* BEGIN Text segment *

Bayesian Neural Networks

In this tutorial, we demonstrate how one can implement a Bayesian Neural Network using a combination of Turing and Flux, a suite of machine learning tools. We will use Flux to specify the neural network's layers and Turing to implement the probabilistic inference, with the goal of implementing a classification algorithm.

We will begin with importing the relevant libraries.

# Import libraries.
using Turing, Flux, Plots, Random, ReverseDiff

# Hide sampling progress.
Turing.setprogress!(false);

# Use reverse_diff due to the number of parameters in neural networks.
Turing.setadbackend(:reversediff)

:reversediff

Our goal here is to use a Bayesian neural network to classify points in an artificial dataset. The code below generates data points arranged in a box-like pattern and displays a graph of the dataset we'll be working with.

# Number of points to generate.
N = 80
M = round(Int, N / 4)
Random.seed!(1234)

# Generate artificial data.
x1s = rand(M) * 4.5;
x2s = rand(M) * 4.5;
xt1s = Array([[x1s[i] + 0.5; x2s[i] + 0.5] for i in 1:M])
x1s = rand(M) * 4.5;
x2s = rand(M) * 4.5;
append!(xt1s, Array([[x1s[i] - 5; x2s[i] - 5] for i in 1:M]))

x1s = rand(M) * 4.5;
x2s = rand(M) * 4.5;
xt0s = Array([[x1s[i] + 0.5; x2s[i] - 5] for i in 1:M])
x1s = rand(M) * 4.5;
x2s = rand(M) * 4.5;
append!(xt0s, Array([[x1s[i] - 5; x2s[i] + 0.5] for i in 1:M]))

# Store all the data for later.

* END Text segment *

=== Instructions ===
1. In the Bayesian neural network tutorial, which tool is used to specify the network's layers?
2. Write the next part of the Bayesian neural network tutorial, picking up where it stops.
The lines after this point come from a separate source.

* BEGIN Provided material *

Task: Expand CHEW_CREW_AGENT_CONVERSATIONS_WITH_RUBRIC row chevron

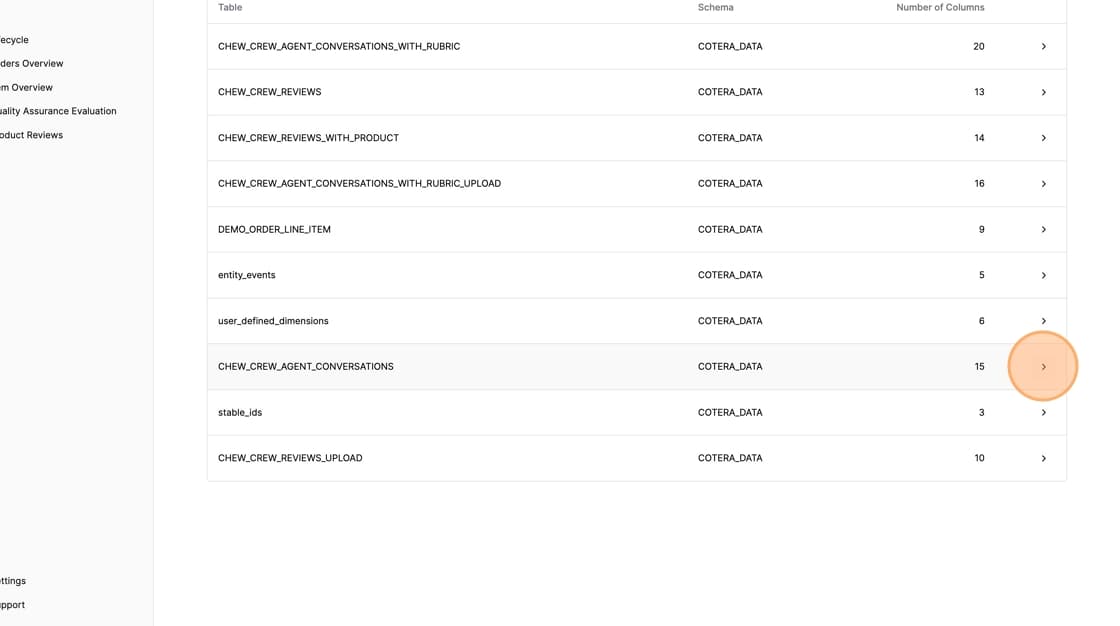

* END Provided material *

=== Exercise results ===
1. Flux

2.
xs = [xt1s; xt0s]
ts = [ones(2 * M); zeros(2 * M)]

# Plot data points.
function plot_data()
    x1 = map(e -> e[1], xt1s)
    y1 = map(e -> e[2], xt1s)
    x2 = map(e -> e[1], xt0s)
    y2 = map(e -> e[2], xt0s)

    Plots.scatter(x1, y1; color="red", clim=(0, 1))
    return Plots.scatter!(x2, y2; color="blue", clim=(0, 1))
end

plot_data()

Building a Neural Network

The next step is to define a feedforward neural network where we express our parameters as distributions, and not single points as with traditional neural networks. For this we will use Dense to define liner layers and compose them via Chain, both are neural network primitives from Flux. The network nn_initial we created has two hidden layers with tanh activations and one output layer with sigmoid (σ) activation, as shown below.

nn-diagram

The nn_initial is an instance that acts as a function and can take data as inputs and output predictions. We will define distributions on the neural network parameters and use destructure from Flux to extract the parameters as parameters_initial. The function destructure also returns another function reconstruct that can take (new) parameters in and return us a neural network instance whose architecture is the same as nn_initial but with updated parameters.

# Construct a neural network using Flux
nn_initial = Chain(Dense(2, 3, tanh), Dense(3, 2, tanh), Dense(2, 1, σ))

# Extract weights and a helper function to reconstruct NN from weights
parameters_initial, reconstruct = Flux.destructure(nn_initial)

length(parameters_initial) # number of paraemters in NN

The probabilistic model specification below creates a parameters variable, which has IID normal variables. The parameters vector represents all parameters of our neural net (weights and biases).

# Create a regularization term and a Gaussian prior variance term.
alpha = 0.09
sig = sqrt(1.0 / alpha)

# Specify the probabilistic model.
@model function bayes_nn(xs, ts, nparameters, reconstruct)
    # Create the weight and bias vector.
    parameters ~ MvNormal(zeros(nparameters), sig .* ones(nparameters))

    # Construct NN from parameters
    nn = reconstruct(parameters)
    # Forward NN to make predictions
    preds = nn(xs)

    # Observe each prediction.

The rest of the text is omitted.